Published online by Cambridge University Press:  03 March 2011

Abstract

This article deals with witchcraft, missionisation, domestic slavery and social life on the emerging colonial ‘frontier’ of Onitsha, Nigeria, during the last years of the nineteenth century. The analysis centres on the confession of an accused witch and former domestic slave in the Waterside area of the town. It uses the document as a springboard for a larger discussion of the intersecting lives of Africans and Europeans in this marginal location at a moment when social relations there were undergoing radical transformation. By addressing such a text, taken down verbatim at the time of the confession, the author argues, we can gain a privileged insight into women's unofficial (and even prohibited) religious practice as well as the everyday lives of persons—notably female domestic slaves—who ordinarily receive little notice in the African colonial record. From Okuwan's confession we also learn something about how the increasing flows of commodities and new forms of colonial authority along this mercantile border were changing (and possibly devaluing) African women's labour as well as their religious power.

# Source material
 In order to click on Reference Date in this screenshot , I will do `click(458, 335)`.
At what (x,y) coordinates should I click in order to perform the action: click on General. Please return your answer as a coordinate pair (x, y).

# What this task involves
Summarize the abstract at the top of the page in two sentences.

# Written reply
The article examines witchcraft, missionisation, domestic slavery and social life on the colonial "frontier" of Onitsha, Nigeria, in the late nineteenth century, focusing on the confession of an accused witch and former domestic slave named Okuwan in the town's Waterside area. The author argues that this verbatim confession offers rare insight into women's unofficial religious practice and the daily lives of female domestic slaves, and shows how growing commodity flows and new colonial authority were changing African women's labor and religious power.